A contemporary report from February 1926 highlighted that The Vaudeville Theatre has "neither pit or gallery and all seats can be booked" which was still unusual for the time - in total there where 712 seats on three levels. Today the seating capacity has been reduced slightly to just under 700.
The Vaudeville Theatre, as its name suggests, staged mostly revues and vaudeville shows in it's early days.
After the Second World War notable productions included William Douglas Home's play The Chiltern Hundreds which run for 651 performances.
The Vaudeville Theatre scored its biggest hit when, on 5 August 1954, the Julian Slade and Dorothy Reynolds' musical Salad Days opened and played for an amazing total of 2,283 performances - becoming the longest running production in the history of The Vaudeville Theatre(s) and breaking the then existing record for a musical production previously held by Chu Chin Chow.
Unfortunately for the producers of the '40th Anniversary Production' of Salad Days, featuring the cabaret duo Kit and The Widow, which opened here in April 1996, history didn't repeat itself - the revival closed after just four months - just as well that it was advertised as a 'strictly limited run'!.
Likewise, when a revival of The Chiltern Hundreds opened here in November 1999 it lasted barely 100 performances, perhaps a victim of modern tastes.
Other notable productions that have been staged here include Arnold Wesker's Chips With Everything, Willy Russell's play Shirley Valentine with Pauline Collins, and more recently the John Kander and Fred Ebb musical 70, Girls, 70 with Dora Bryan and Simon Gray's play Hidden Laughter.

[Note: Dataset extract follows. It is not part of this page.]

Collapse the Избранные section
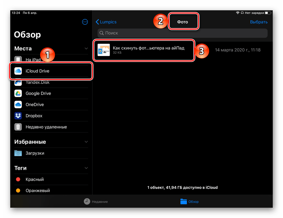This screenshot has width=283, height=218. click(x=86, y=142)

In the late 1990s the famous farceur Ray Cooney decided to try writing an updated sequel to his huge hit, Run For You Wife, which had enjoyed a nine year run during the 1980s. It was called Caught in the Net as the story involved the use of the Internet, or 'Net. It opened at The Vaudeville Theatre in August 2001 in a production starring Russ Abbot and Eric Sykes but it only managed a run of ten months, still respectable, but not record breaking.

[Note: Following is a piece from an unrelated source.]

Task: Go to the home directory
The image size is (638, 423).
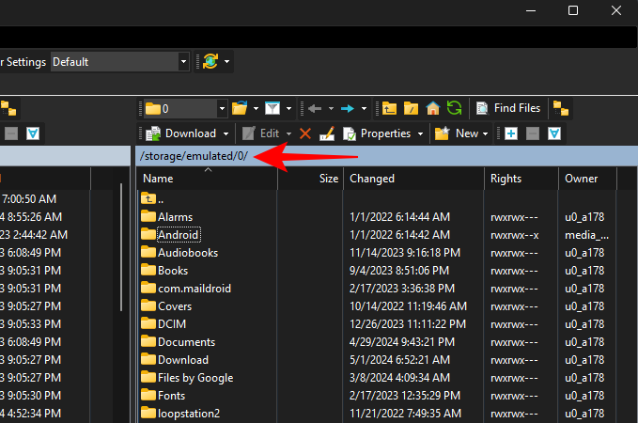Action: (433, 108)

In contrast, the current occupant of The Vaudeville Theatre, the entertainment Stomp, opened on 25 September 2002 and is already nearly half way to beating Salad Days to be the longest running production at this theatre - only another two-and-a-half years to go!...
When you visit The Vaudeville Theatre, or even when you're just walking past, be sure to admire the newly restored stained glass canopy at the front!